### Records shown:
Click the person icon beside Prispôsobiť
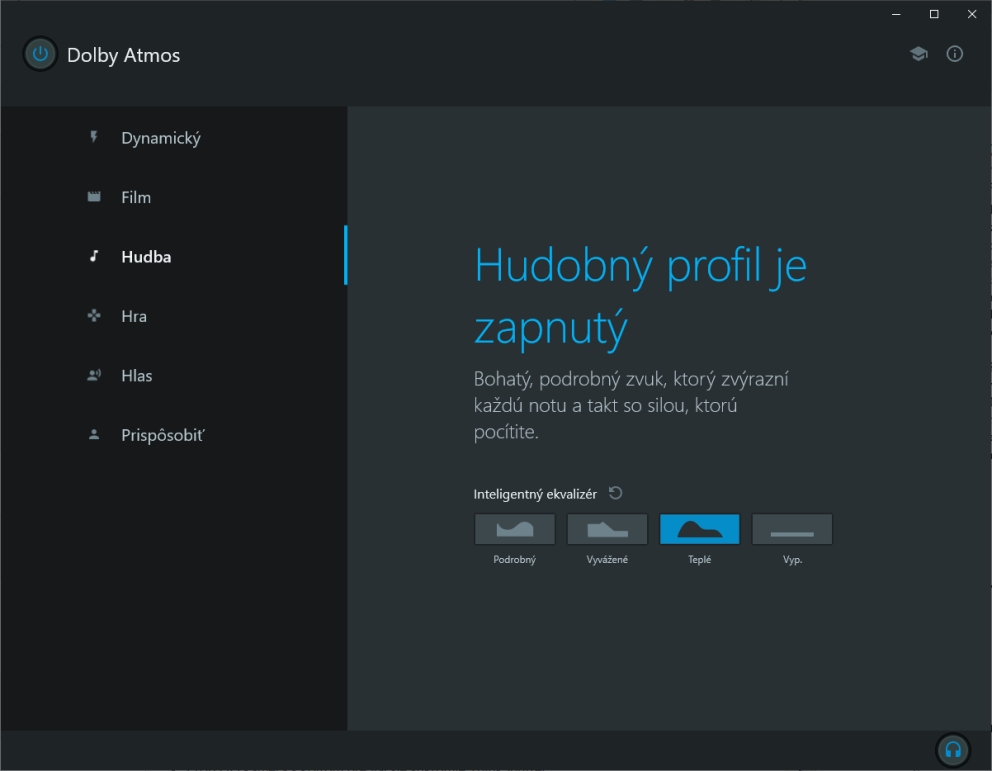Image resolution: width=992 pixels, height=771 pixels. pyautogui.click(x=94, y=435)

--

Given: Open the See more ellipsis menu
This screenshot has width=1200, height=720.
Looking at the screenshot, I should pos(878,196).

--

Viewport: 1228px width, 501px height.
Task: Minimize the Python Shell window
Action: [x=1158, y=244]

### Instructions for the task:
Count the rows above that contain the word "screenshot", treating uppercase and lowercase as distinct, and give only that number.

### Written solution:
2